[Collected data]

☆ ☆ ☆

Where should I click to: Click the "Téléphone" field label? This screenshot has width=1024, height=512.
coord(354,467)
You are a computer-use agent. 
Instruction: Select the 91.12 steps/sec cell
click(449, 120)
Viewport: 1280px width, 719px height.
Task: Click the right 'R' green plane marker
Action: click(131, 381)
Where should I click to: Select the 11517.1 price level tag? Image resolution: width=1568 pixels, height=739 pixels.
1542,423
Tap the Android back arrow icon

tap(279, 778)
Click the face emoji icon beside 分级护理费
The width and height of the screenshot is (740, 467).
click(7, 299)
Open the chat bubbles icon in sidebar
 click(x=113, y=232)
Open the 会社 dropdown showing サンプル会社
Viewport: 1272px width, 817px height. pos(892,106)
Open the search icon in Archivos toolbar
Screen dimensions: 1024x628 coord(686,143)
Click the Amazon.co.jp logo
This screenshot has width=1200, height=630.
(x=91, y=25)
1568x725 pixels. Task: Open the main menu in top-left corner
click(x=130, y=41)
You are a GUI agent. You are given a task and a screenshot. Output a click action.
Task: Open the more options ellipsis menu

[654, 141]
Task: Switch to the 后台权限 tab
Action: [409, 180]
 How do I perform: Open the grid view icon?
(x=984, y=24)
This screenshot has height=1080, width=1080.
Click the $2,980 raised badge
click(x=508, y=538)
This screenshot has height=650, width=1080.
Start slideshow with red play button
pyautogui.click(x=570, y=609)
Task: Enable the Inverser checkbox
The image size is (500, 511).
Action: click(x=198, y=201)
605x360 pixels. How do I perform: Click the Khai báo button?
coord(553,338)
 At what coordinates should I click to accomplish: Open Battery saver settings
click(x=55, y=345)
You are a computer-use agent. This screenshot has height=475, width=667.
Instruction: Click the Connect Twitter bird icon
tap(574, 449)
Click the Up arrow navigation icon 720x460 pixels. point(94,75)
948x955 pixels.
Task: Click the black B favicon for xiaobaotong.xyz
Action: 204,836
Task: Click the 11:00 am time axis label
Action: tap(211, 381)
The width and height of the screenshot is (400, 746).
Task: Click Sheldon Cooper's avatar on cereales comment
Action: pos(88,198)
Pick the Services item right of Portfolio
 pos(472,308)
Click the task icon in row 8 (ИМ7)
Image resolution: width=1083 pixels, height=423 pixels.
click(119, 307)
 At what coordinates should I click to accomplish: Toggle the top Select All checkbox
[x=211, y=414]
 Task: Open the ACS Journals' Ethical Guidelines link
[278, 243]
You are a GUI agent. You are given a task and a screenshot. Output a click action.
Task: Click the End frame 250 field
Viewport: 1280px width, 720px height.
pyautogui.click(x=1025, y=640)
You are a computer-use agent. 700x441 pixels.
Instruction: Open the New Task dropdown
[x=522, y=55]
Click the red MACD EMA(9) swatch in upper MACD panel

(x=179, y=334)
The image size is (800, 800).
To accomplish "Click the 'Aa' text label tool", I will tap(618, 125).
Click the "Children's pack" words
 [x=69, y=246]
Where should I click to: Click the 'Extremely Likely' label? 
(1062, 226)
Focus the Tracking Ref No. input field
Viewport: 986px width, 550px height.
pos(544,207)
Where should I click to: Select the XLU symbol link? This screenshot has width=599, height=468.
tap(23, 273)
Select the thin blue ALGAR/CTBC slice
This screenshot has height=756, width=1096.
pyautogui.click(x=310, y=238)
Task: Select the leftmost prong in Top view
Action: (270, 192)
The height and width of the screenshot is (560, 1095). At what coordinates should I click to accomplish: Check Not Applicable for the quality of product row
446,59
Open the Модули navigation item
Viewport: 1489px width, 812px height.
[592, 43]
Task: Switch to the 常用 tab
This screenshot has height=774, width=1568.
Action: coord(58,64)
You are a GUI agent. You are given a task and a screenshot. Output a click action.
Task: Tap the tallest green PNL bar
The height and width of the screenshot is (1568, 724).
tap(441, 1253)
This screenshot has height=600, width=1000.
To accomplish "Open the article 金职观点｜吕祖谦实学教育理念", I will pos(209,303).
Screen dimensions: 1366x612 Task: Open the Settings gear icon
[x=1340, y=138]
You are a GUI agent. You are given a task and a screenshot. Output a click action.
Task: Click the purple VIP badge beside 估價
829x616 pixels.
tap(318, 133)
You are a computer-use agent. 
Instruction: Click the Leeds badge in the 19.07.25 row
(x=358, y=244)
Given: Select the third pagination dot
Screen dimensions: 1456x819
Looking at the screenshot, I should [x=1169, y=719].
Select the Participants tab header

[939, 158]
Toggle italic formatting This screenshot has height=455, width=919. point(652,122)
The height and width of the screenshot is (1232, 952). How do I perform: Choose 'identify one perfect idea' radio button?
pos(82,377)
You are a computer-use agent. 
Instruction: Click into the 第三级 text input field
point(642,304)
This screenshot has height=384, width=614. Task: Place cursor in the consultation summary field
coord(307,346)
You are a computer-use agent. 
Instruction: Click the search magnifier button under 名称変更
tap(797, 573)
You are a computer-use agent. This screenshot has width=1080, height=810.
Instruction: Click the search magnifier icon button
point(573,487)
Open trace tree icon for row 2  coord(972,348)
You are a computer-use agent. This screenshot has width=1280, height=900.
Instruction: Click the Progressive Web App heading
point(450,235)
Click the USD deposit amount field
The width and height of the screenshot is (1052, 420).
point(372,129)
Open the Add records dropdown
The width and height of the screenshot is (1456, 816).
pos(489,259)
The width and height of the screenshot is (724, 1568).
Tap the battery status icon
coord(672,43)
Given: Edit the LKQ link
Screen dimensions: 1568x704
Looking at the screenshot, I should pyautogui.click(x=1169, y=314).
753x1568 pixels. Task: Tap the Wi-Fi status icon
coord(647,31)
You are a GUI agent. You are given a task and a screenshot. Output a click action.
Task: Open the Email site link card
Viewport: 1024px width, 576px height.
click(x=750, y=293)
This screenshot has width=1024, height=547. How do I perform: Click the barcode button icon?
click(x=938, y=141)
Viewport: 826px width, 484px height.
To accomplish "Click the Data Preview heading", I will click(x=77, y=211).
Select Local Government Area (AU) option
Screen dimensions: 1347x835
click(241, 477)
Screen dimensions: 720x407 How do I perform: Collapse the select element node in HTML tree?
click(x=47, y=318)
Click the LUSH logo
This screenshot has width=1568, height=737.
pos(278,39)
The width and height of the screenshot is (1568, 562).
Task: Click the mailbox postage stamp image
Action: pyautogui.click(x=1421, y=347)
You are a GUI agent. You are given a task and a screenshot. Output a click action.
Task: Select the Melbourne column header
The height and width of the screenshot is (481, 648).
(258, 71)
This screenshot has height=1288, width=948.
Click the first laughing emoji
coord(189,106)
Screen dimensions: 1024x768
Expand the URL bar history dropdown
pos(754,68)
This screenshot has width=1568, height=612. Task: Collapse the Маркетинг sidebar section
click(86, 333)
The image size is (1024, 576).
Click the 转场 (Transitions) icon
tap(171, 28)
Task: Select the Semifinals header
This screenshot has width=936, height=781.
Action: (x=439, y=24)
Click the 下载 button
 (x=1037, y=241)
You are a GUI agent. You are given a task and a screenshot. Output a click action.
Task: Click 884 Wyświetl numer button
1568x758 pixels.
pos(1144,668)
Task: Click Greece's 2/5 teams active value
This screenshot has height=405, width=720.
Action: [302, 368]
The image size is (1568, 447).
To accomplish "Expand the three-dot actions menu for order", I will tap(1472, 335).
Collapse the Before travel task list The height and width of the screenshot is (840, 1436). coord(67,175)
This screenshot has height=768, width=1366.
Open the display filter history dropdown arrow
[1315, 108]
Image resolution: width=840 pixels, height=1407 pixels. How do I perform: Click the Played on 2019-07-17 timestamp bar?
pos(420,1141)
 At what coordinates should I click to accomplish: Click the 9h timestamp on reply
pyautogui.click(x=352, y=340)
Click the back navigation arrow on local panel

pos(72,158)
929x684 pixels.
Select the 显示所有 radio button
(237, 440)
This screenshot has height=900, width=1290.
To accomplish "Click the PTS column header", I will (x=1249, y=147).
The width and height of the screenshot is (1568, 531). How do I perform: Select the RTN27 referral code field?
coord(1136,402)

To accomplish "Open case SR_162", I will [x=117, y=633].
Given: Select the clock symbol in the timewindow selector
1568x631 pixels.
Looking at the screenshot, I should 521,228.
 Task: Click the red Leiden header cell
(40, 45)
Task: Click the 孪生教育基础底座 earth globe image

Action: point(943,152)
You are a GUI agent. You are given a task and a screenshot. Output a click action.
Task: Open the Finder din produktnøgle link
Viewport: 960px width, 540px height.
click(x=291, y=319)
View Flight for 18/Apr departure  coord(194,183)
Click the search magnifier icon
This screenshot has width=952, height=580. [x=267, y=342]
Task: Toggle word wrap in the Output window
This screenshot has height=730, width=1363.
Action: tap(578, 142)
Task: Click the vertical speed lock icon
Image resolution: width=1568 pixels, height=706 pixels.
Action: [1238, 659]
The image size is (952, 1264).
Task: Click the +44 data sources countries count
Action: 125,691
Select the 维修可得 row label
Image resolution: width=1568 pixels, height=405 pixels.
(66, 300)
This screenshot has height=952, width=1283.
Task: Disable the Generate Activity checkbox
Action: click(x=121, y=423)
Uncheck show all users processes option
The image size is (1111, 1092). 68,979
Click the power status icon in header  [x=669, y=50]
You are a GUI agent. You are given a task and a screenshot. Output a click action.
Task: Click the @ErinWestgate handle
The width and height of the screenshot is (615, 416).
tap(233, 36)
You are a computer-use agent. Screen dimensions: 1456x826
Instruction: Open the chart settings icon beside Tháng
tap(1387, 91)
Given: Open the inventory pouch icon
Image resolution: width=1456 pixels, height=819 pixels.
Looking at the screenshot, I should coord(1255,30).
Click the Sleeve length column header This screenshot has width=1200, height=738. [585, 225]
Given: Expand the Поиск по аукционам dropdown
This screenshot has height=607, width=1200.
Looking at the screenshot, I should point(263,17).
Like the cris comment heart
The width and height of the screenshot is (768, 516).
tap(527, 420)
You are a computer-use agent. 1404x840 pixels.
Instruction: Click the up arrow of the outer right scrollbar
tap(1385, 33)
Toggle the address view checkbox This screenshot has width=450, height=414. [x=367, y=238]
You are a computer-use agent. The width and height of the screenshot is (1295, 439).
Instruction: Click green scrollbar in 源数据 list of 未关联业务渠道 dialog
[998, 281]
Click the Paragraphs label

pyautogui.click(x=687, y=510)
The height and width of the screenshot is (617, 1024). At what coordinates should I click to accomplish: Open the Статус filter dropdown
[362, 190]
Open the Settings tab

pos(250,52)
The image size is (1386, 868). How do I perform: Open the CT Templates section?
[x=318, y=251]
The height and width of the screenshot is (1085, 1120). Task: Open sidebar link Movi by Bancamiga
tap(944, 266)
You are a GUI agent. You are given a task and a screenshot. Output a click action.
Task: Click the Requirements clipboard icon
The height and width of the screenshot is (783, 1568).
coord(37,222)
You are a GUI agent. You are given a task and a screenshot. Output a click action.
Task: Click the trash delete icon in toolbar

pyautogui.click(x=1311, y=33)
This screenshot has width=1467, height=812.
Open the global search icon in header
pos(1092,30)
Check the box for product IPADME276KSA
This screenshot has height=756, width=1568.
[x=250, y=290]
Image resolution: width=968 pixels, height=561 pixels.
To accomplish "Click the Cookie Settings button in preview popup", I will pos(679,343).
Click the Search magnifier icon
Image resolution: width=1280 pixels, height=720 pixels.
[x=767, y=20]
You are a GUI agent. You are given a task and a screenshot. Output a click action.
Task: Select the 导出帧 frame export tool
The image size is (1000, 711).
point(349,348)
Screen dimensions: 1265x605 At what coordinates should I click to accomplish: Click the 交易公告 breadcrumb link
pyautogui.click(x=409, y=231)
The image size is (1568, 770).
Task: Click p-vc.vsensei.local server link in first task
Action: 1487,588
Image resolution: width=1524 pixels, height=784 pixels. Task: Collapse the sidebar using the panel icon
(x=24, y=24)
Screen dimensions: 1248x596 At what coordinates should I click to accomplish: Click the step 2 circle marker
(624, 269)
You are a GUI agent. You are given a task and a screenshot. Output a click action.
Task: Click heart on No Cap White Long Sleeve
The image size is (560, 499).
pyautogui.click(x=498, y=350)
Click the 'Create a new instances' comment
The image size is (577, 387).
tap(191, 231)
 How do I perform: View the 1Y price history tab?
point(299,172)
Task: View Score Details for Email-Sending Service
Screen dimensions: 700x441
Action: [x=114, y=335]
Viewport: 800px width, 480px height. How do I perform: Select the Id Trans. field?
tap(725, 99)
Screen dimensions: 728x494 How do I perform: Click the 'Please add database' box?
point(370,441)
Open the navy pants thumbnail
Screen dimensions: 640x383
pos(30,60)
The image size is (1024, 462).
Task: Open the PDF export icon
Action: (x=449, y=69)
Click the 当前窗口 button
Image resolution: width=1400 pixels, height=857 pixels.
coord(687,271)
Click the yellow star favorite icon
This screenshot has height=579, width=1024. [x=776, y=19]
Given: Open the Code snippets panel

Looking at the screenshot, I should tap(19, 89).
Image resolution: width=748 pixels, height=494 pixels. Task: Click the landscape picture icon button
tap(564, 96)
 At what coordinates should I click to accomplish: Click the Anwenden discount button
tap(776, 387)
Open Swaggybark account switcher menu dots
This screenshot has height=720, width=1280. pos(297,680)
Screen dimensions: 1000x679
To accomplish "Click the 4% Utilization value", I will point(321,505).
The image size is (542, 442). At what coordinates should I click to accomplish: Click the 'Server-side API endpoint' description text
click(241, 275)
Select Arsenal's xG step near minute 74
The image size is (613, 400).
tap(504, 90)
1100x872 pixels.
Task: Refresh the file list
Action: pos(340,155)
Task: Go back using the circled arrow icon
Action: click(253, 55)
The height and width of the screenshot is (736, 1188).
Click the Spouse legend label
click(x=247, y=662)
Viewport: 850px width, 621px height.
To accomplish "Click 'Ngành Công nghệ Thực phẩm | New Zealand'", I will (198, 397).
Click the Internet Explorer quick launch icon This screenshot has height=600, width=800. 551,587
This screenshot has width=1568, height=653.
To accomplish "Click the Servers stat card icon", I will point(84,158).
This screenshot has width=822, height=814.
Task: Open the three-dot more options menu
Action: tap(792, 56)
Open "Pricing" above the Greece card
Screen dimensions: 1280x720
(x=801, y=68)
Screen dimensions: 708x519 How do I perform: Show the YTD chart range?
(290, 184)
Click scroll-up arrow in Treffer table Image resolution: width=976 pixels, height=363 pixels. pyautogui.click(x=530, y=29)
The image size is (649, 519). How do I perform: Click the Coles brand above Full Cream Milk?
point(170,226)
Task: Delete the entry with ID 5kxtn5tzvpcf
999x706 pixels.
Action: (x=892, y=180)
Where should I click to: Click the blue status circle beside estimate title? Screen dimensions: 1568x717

☆ ☆ ☆

WHAT TO PRODUCE
Only the lines from the one containing "Click scroll-up arrow" through the last line above belong in your answer. Retype them exactly.

OUTPUT OF THE TASK
Click scroll-up arrow in Treffer table Image resolution: width=976 pixels, height=363 pixels. pyautogui.click(x=530, y=29)
The image size is (649, 519). How do I perform: Click the Coles brand above Full Cream Milk?
point(170,226)
Task: Delete the entry with ID 5kxtn5tzvpcf
999x706 pixels.
Action: (x=892, y=180)
Where should I click to: Click the blue status circle beside estimate title? Screen dimensions: 1568x717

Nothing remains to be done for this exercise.